The Last Dance
Michael Jordan is the most famous athlete of his generation, one of the most famous public figures ever. He appeared in six NBA Finals, won all six, and was the MVP each time. So why would Michael Jordan take part in a 10-episode docuseries when its director said up front that it would go to some very uncomfortable places?
“I said, ‘Why do you want to do this?’ and he said, ‘I don’t,’” says “The Last Dance” director Jason Hehir. “He was concerned people, specifically when they saw footage of him at practice in ‘97-’98, would take it out of context. If they see him getting on his teammates, swearing at them ... they’d have an impression of him that wasn’t accurate. I told him, ‘We have 10 hours to give full context to this.’
“The stuff of him being a difficult, demanding teammate, he got into that immediately the first time we met. And 45 minutes into that first interview is when he gets emotional: ‘If you don’t want to play that way, don’t play that way,’ and asks to cut the cameras. It’s clear how passionate he is about his philosophy about winning and his philosophy about leadership.”
The framework of “The Last Dance” is the fraught-yet-glorious 1997-1998 season that capped the second of the Bulls’ three-peats, so there’s plenty of breathtaking basketball action. There are backstories of indispensable teammates, their sometimes inexplicable actions, and the insurmountably toxic conflicts between the team’s key architect, General Manager Jerry Krause, and others, including Coach Phil Jackson and secondary superstar Scottie Pippen.
The warts-and-all series goes there with Jordan’s less-shiny moments and other difficult chapters (such as his gambling habit and the shocking murder of his beloved father), and that’s good: What makes Jordan so fascinating is not simply his athletic talent but his indomitable will. It’s what made him who he is, what sets him apart from mere humans.
“I told him, there are some questions I’m going to have to ask; how you answer them is up to you,” says Hehir. “He was adamant from the beginning: ‘You can ask me anything you want.’ I’m thrilled to say he answered every single question, and did so candidly and honestly.”
Hehir admits it could take time to break through the practiced answers of a man who has been asked many of the same questions for decades now. It helped to spring video clips on him of others’ interviews and catch him reacting in the moment (some reactions became instant memes). However, when it came to the death of Jordan’s father, James, in 1993, the filmmaker had to tread lightly.
“That scene after the ’96 Finals when he collapses in the locker room and he’s heaving, crying on the ground … it almost felt too personal. I had never seen that footage with the audio attached to it. I choke up when I think about it now. This is the first time he’s won a championship and his father’s not there beside him.”
Hehir calls the interviews with Jordan’s mother, Deloris, the most revelatory beyond those with the man himself. Her toughness and insightful support of her son clearly shaped the man he was to become — as did the actions of James Jordan.
Hehir recalls a story that didn’t make the series: “They had a one-level home, and when the kids started to get bigger, they were running out of room. The father ripped the roof off the house and built the second story by himself. ‘Why would I pay somebody else to do something I can learn how to do myself?’ This is the work ethic that was instilled in Michael from the time that he could walk.”
The ESPN/Netflix documentary smashed ESPN ratings records and boasts a 96% positive rating on Rotten Tomatoes. But getting there sometimes felt like hitting a midcourt shot.
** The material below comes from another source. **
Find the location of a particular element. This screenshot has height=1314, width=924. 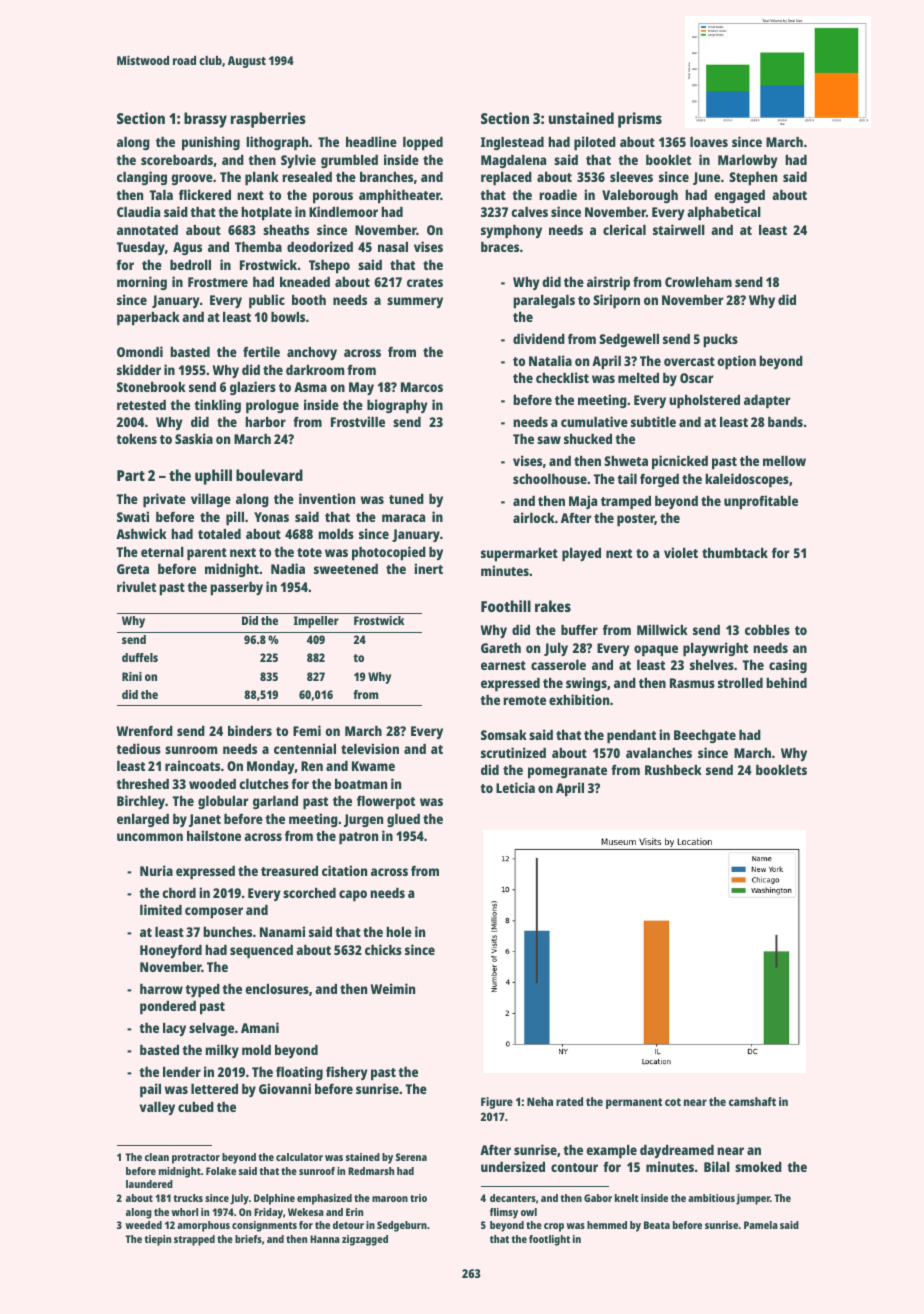

biography is located at coordinates (397, 406).
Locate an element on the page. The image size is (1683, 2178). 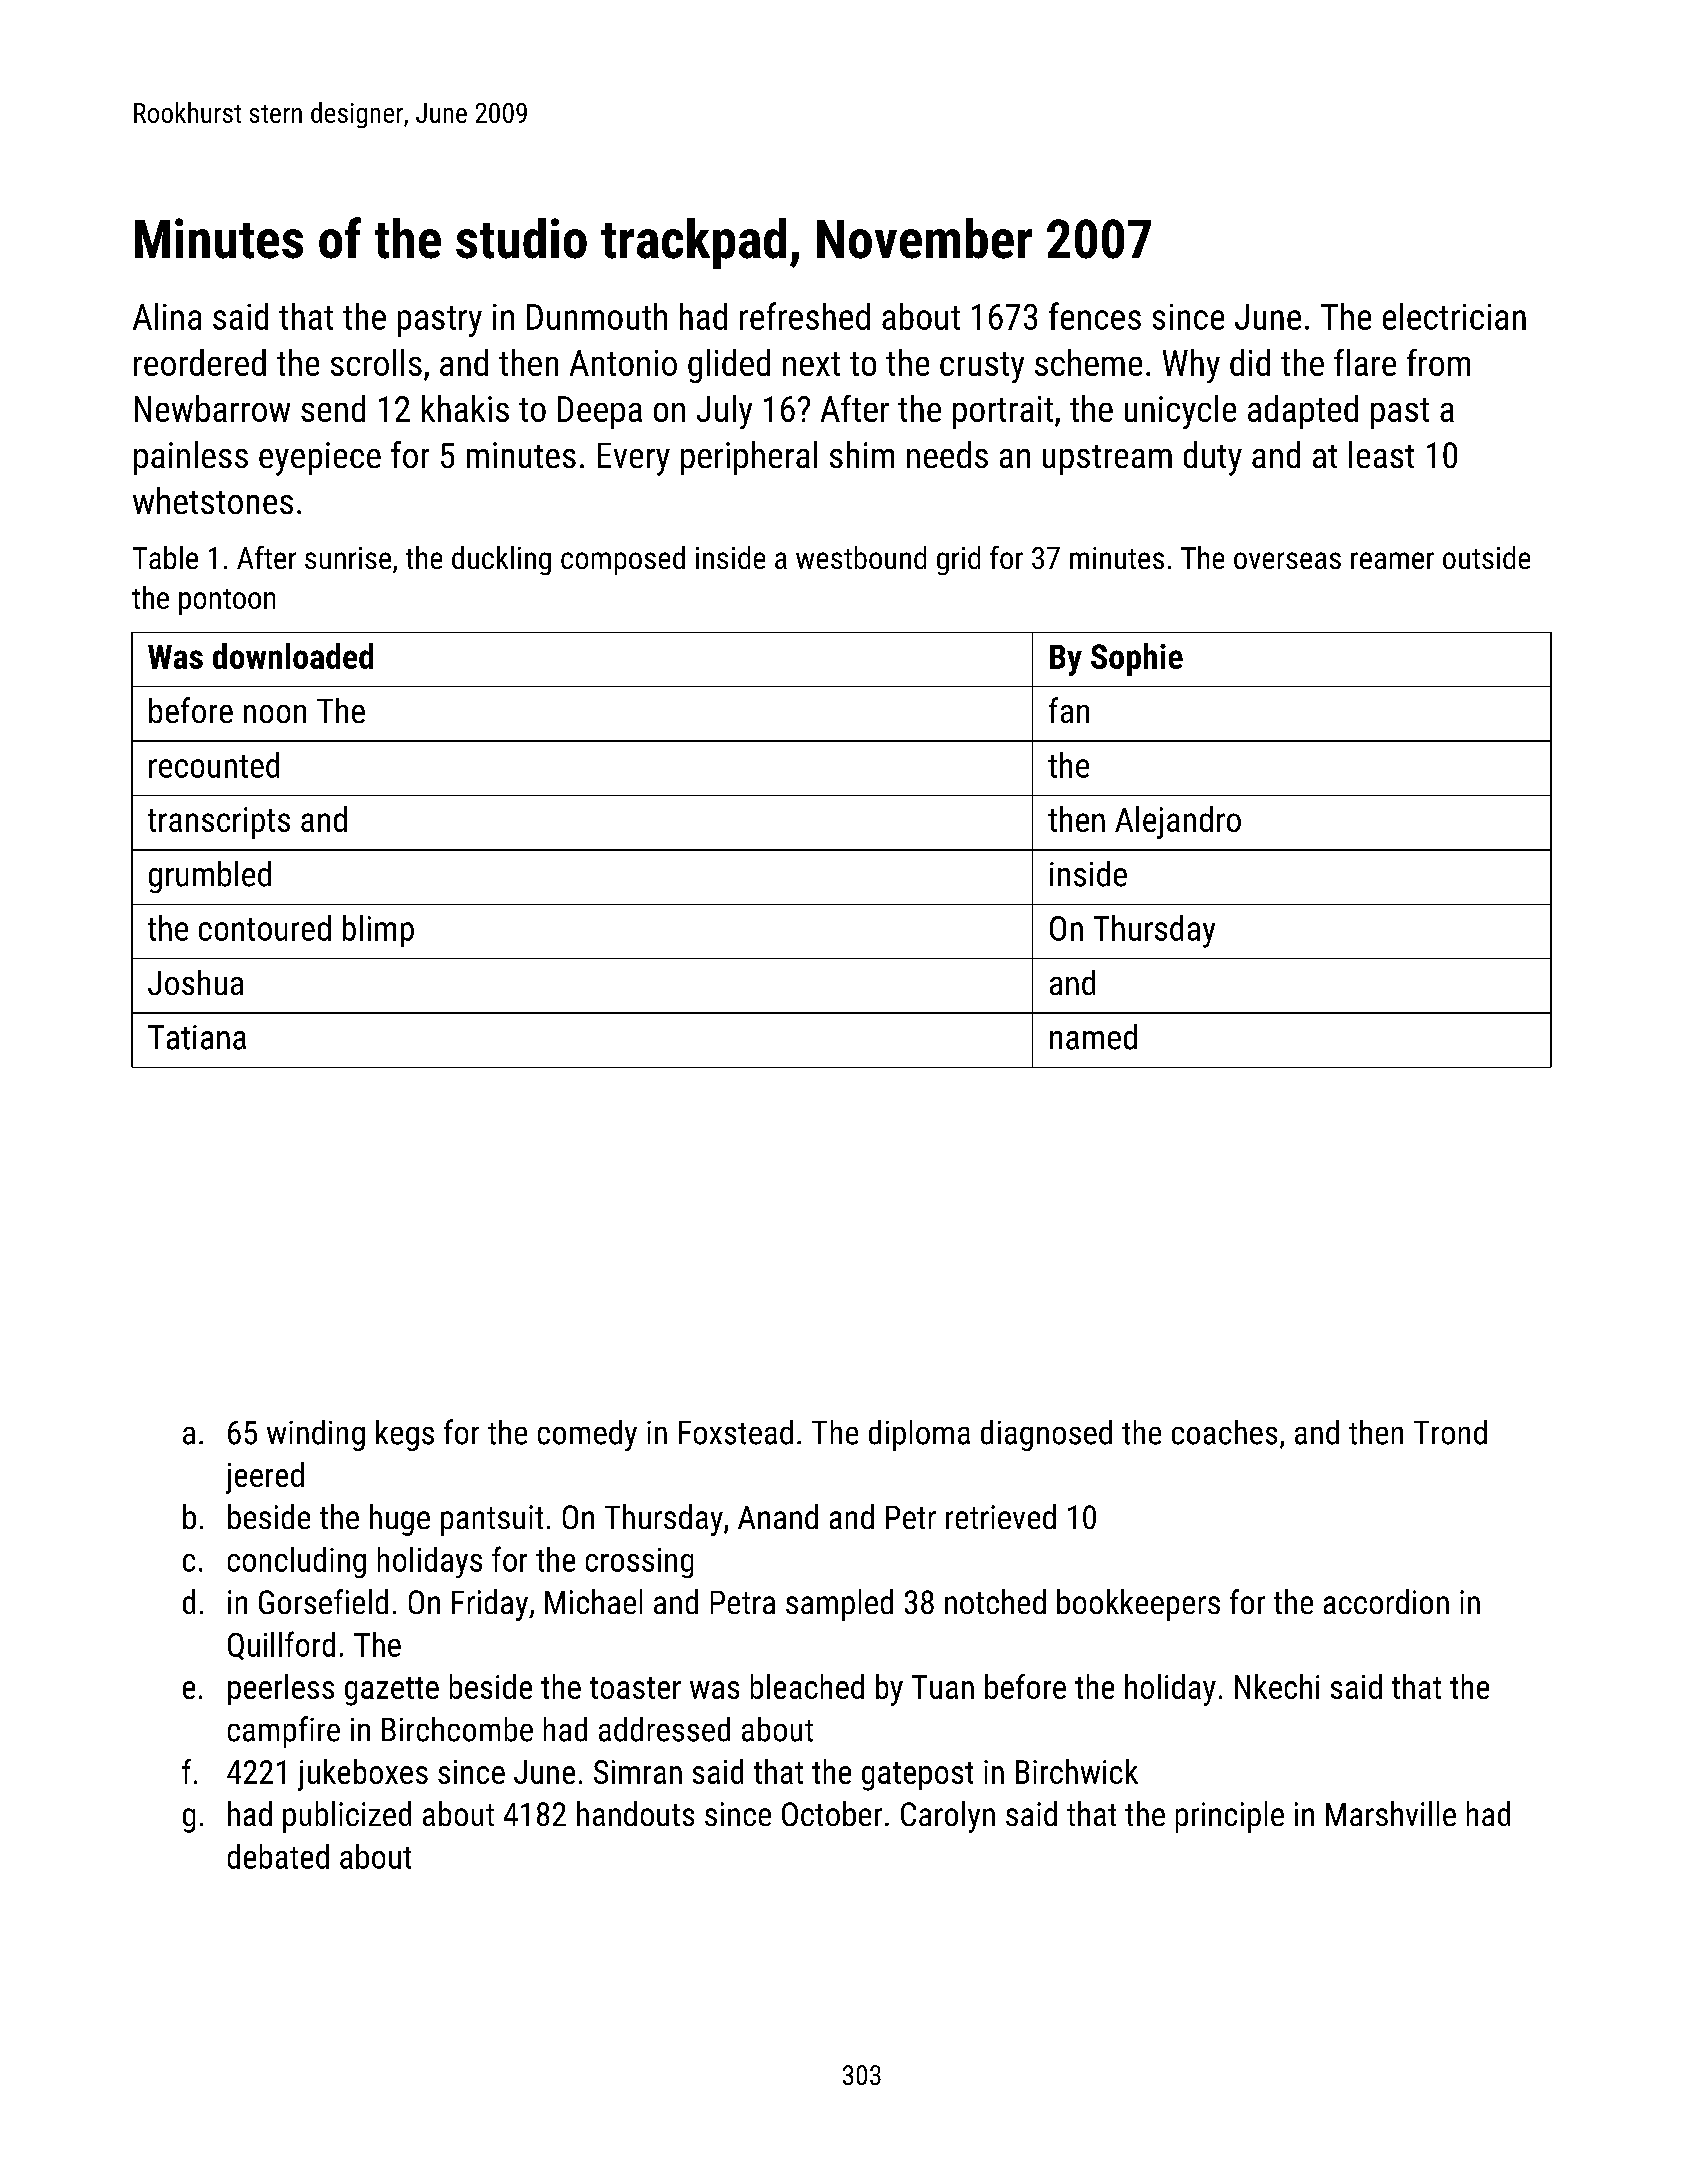
Marshville is located at coordinates (1391, 1813).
“It was like one of those logic problems where you have the wolf and the sheep and you’ve got to get the grain to the island. There were so many needles to thread. You’re going to tell the story of the Bulls’ dynasty, it has to star Michael Jordan, and it has to be through the lens of the ’97-’98 season, and it’s going to air on Netflix and on ESPN, so you have two different audiences,” says Hehir.
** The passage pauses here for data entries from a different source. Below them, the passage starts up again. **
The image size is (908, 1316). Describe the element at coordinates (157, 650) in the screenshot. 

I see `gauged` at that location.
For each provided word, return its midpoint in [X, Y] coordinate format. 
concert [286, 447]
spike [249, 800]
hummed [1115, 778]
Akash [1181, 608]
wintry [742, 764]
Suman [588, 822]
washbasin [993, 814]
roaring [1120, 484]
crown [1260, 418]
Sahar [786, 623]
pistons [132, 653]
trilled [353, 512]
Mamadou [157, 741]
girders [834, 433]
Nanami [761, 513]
As the episodes unfold, a theme arises: “The pursuit of excellence and the price of excellence,” Hehir says. “Any scene that you see is going to be about one of those two things. My mind immediately went to Michael as a youngster playing at [the University of North Carolina] in the pursuit of excellence. He’s singularly focused in a way his teammates aren’t, even at that age ... refusing to accept less than the best he could get from himself.
“Then you go to Episode 7 and as a grown man, he’s still behaving this way and refusing to accept any less from those around him; the best that they can give. That’s him being a leader, pursuing excellence. But the price of that pursuit is the reputation he cultivated of being this tyrant.
“Nobody’s perfect; not even Michael Jordan.”